The Northern Ireland Housing Executive, the public housing authority for Northern Ireland, commissioned and published a report about segregation in the estates; the report was based on national census data gathered between 1971 and 2001 and used 100m cells as the smallest unit. The report included the following figures for Clarawood:
- In 1971, 2% Catholic, 94% Protestant, and 3% unknown;
- In 1991, 1% Catholic, 83% Protestant, and 17% of which claimed no or another religion;
- In 2001, 2% Catholic, 93% Protestant, and 5% claimed no religion.

== Facilities ==
As of 2015, the Housing Executive reported on it stock of housing units; it reported that Clarawood contained 591 residences (bungalows, maisonettes, flats, and houses), 313 of which were owned by the Housing Executive and 278 of which had been sold.

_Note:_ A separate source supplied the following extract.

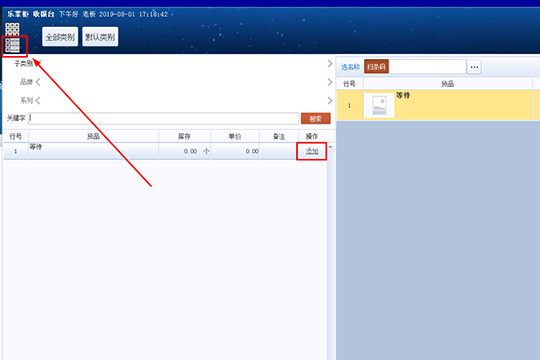Click the 添加 link in product row
This screenshot has height=360, width=540.
click(x=312, y=151)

Robert Bell Primary School was built to serve about 180 students; as of 1984 it was slated to be closed.

Part of the closed school's facilities were made into a school for children with special needs, the Clarawood School, and part was made into a community centre called the Anne Napier Centre.

As of 2013 the Clarawood School provided education for children with social, emotional and behavioural difficulties; it provided full-time education for 19 children, part-time education for 14 children, and educational support 137 pupils via an outreach program.

The Anne Napier Centre apparently closed around 2004; in 2009 the Clarawood Community Association, which had been formed in 2003 to organize and advocate for the residents of the neighborhood, the Belfast City Council, and the Belfast Education and Library Board came to an agreement to allow the community association to lease the facility for use as a community centre.

The Oak Partnership was formed by several churches and the YMCA in 1999 and in 2002 it opened its Oak Centre in 2 former shops. The Oak Partnership was one of the twenty winners from around Ireland in Cooperation Ireland's Pride of Place awards for 2014.

== Environment ==
Clarawood has its own park called Clarawood Millennium Park that was improved in the late 1990s under a program called "Belfast 2000: A city with a landscape (Northern Ireland)" that was run by the city government in conjunction with the Millennium Commission; the program developed 6 parks, 3 in West Belfast and three in the east, all in areas "which suffered through the Troubles and four of the six
are in areas with high levels of deprivation."
   Clarawood also has its own wood. Many of the estate's trees are protected by a Local Landscape Policy Order.

Flooding periodically affected the bottom of the estate along with much of East Belfast; floods were particularly severe in 2012. As a result, the Rivers Agency the city government created a flood alleviation scheme. Part of that scheme included creation of the Connswater Community Greenway Project, which included rerouting the Knock River and the creation of parkland connecting Orangefield Park to Clarawood.

== Transport ==
The estate is served by Translink Metro bus route number 4e Gilnahirk via Bloomfield & Clarawood and an Easibus service to Connswater.

== Notable residents==
Jim Gray (UDA member), a Northern Irish loyalist and the East Belfast brigadier of the Ulster Defence Association (UDA), was murdered at his father's home in Clarawood in 2005.